Unauthorised Julian Assange autobiography due out

Cover of the Julian Assange autobiography
Image caption Mr Assange may well dispute the way he is represented in the book

An autobiography of Wikileaks founder Julian Assange is being released.

It has been published despite the fact Mr Assange broke off his involvement and tried to cancel the project.

According to the publishers, Mr Assange signed a contract on 20 December 2010 with Canongate Books to write a book "part memoir, part manifesto".

After sitting with a ghost writer for more than 50 hours of taped interviews, he decided he wanted to cancel the contract.

"All memoir is prostitution," the publishers say he declared after reading the first draft.

They say that the money he had been paid as an advance - understood by the BBC to be a substantial six-figure sum - had already been used to settle outstanding legal bills, meaning the contract still stood.
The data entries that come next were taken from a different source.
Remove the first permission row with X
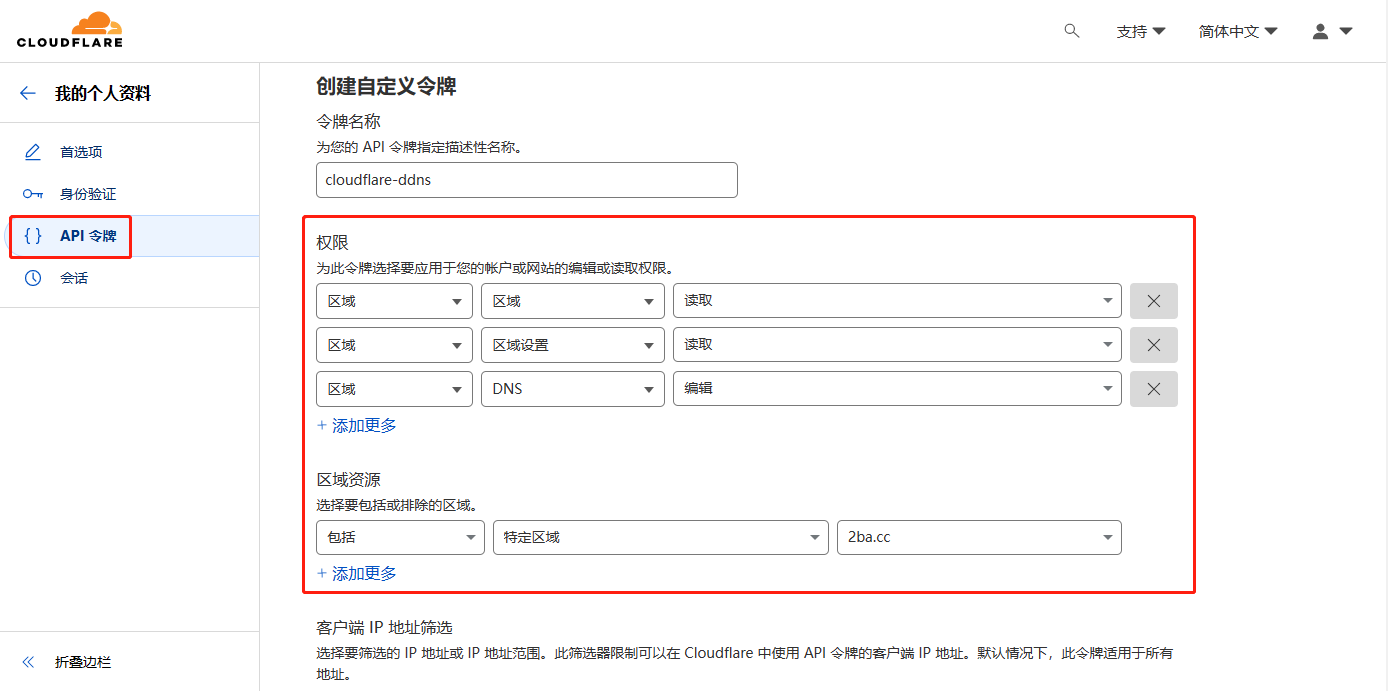1388x691 pixels. pos(1153,300)
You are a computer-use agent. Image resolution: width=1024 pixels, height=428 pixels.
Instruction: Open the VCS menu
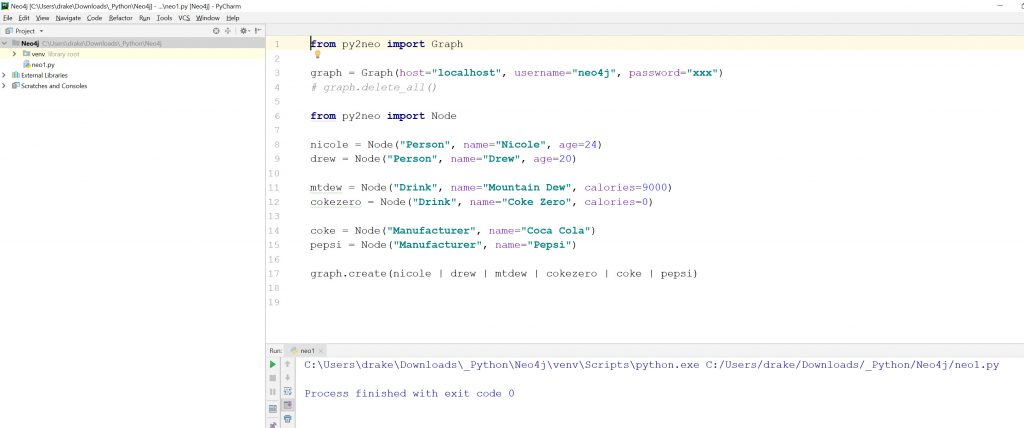(184, 18)
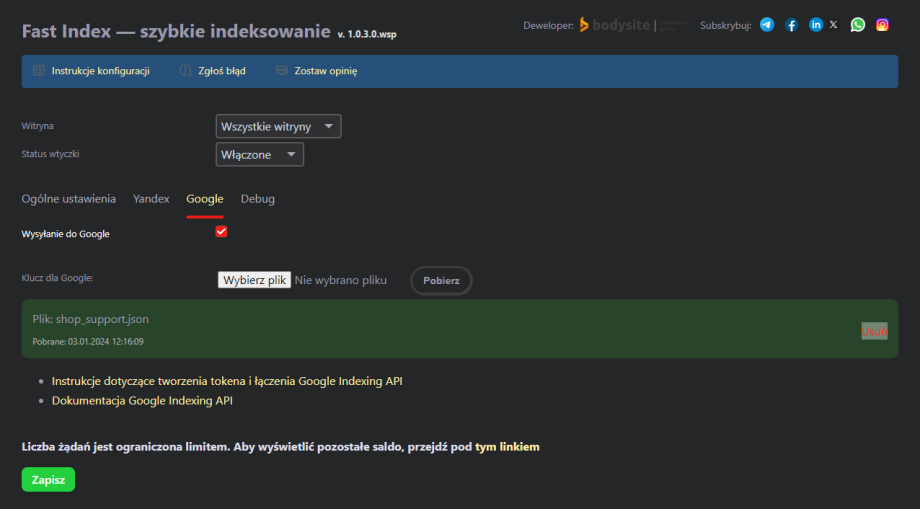Click the Wybierz plik file chooser
The image size is (920, 509).
254,281
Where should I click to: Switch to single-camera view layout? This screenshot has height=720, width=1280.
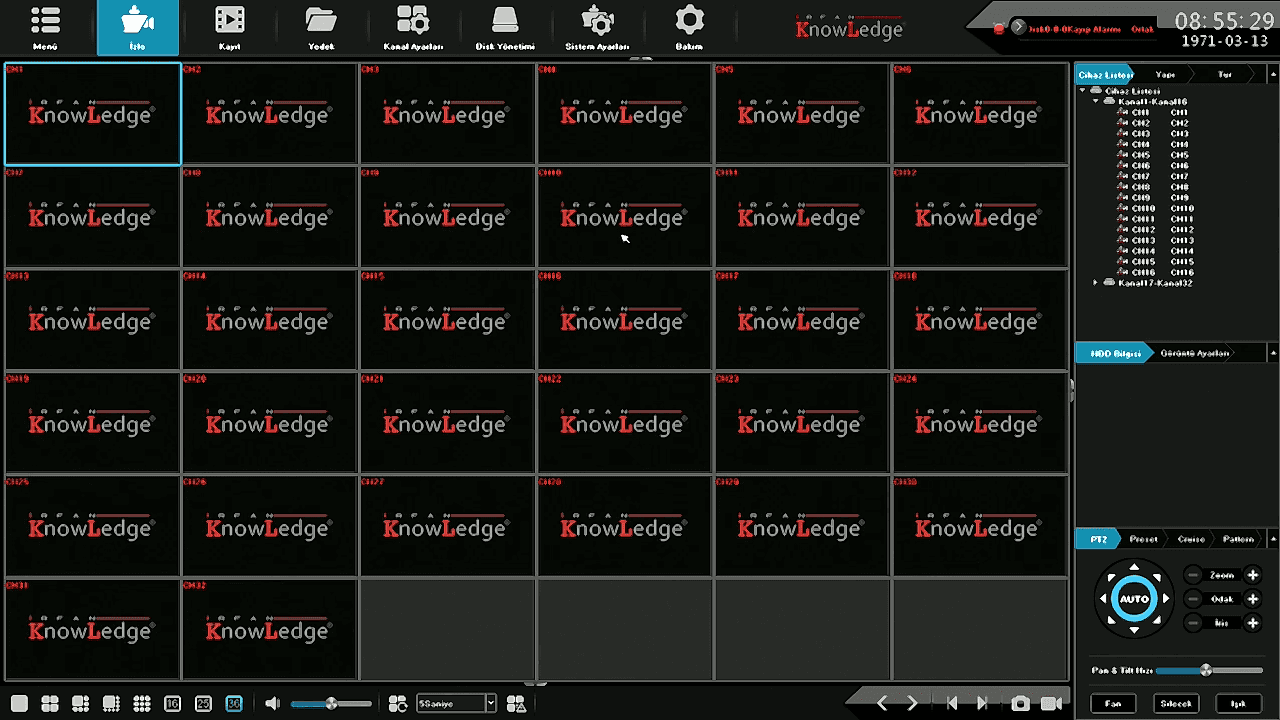coord(19,704)
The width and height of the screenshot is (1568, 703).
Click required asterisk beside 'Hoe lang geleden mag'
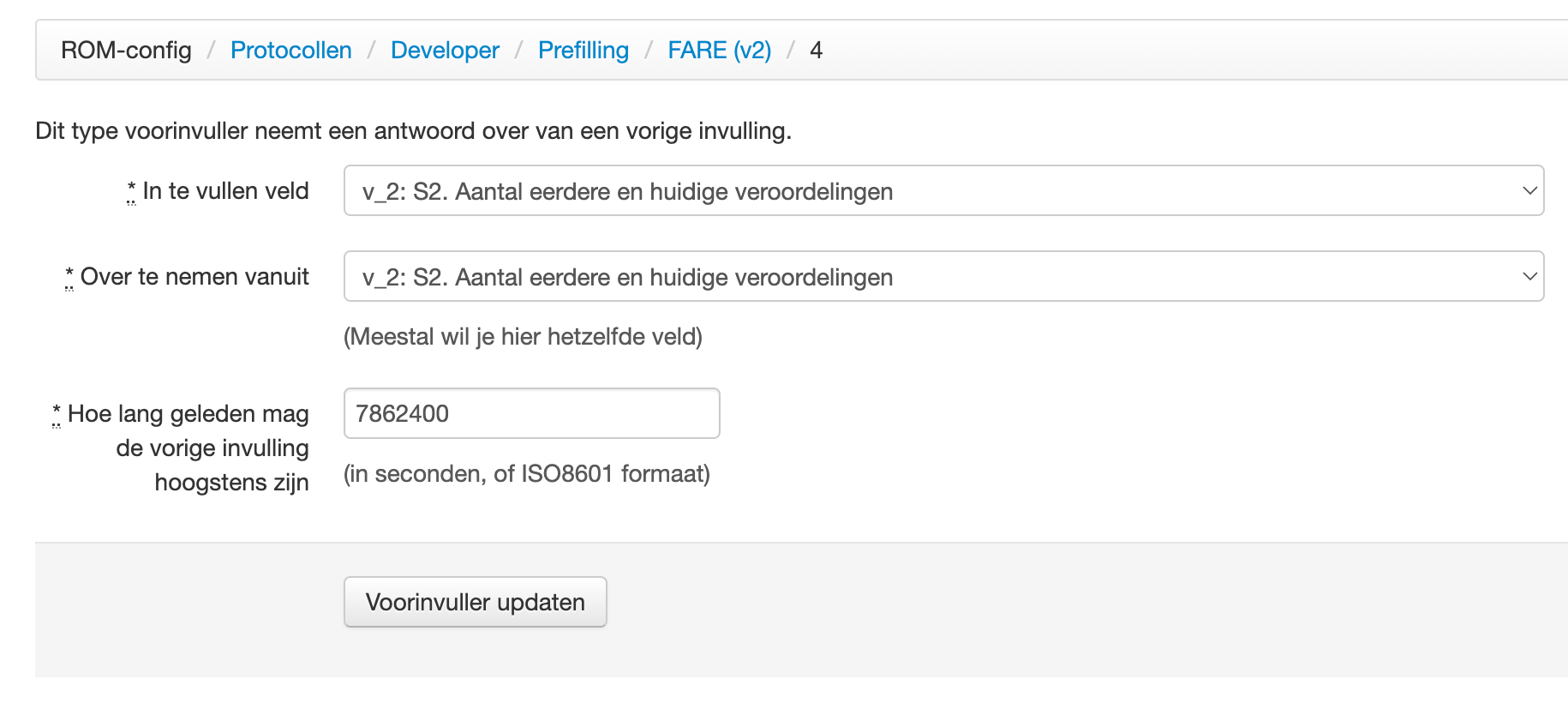pos(57,412)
They then decided to publish without Mr Assange's consent and without even informing him exactly of when the book would come out, in case he tried to leak it first.

The result is what is described as an "unauthorised first draft" of the autobiography.
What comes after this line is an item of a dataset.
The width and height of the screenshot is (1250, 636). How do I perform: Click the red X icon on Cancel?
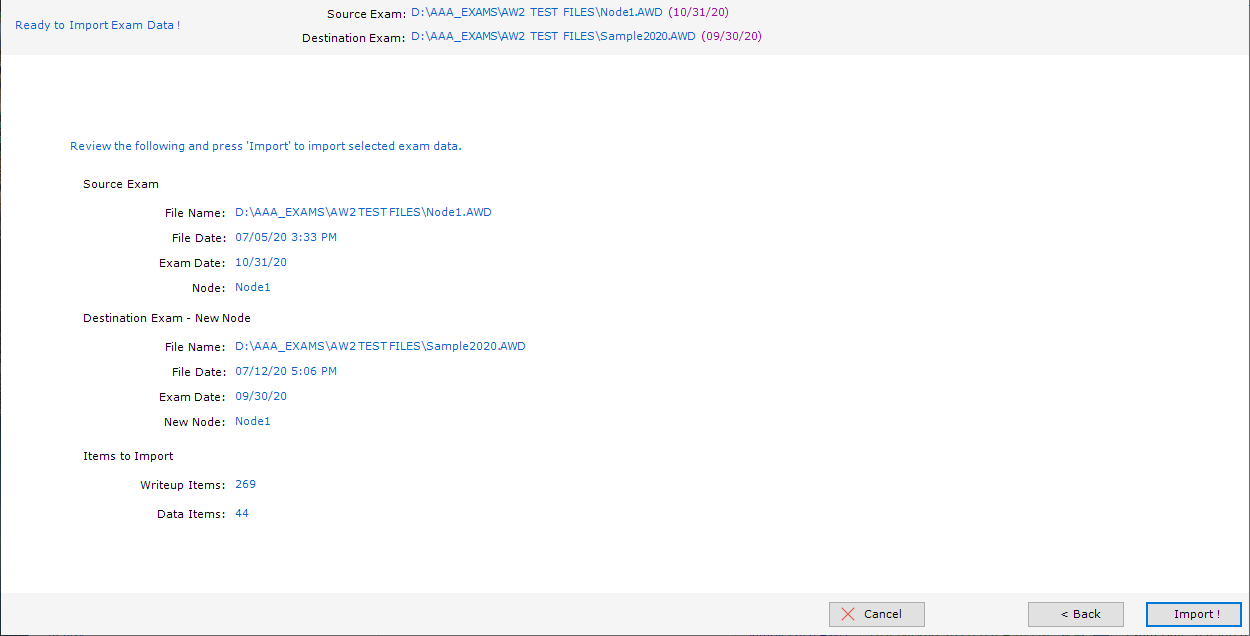[848, 614]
The book - a version of which has been seen by the BBC - recounts his early life growing up in Australia and how he became entranced by computers - and by hacking.

In parts of the book, Mr Assange - as far as the book actually represents his views, which he may dispute - says he does not oppose privacy but opposes secrecy by institutions "to protect themselves against the truth of the evil they have done" and says that "disclosure is my business, but we don't deal in gossip".
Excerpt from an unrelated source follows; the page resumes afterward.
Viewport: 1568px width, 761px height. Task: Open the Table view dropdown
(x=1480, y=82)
The book recounts Mr Assange's battles to get Wikileaks up and running and presents what appears to be Mr Assange's version of events in Sweden and which led to allegations of sexual assault and the battle over his extradition.

He maintains that the relationship was consensual and that he cannot imagine anything happening to make those involved think it was rape - other than malice, a plan to entrap or him or a misunderstanding, according to the text seen by the BBC.

"I may be a chauvinist pig of some sort, but I am no rapist," he says.

The book also includes a vitriolic attack on what is called "the mainstream media" and in particular the Guardian newspaper with whom Mr Assange worked until a falling out occurred.

In the book it is claimed they "double-crossed" him.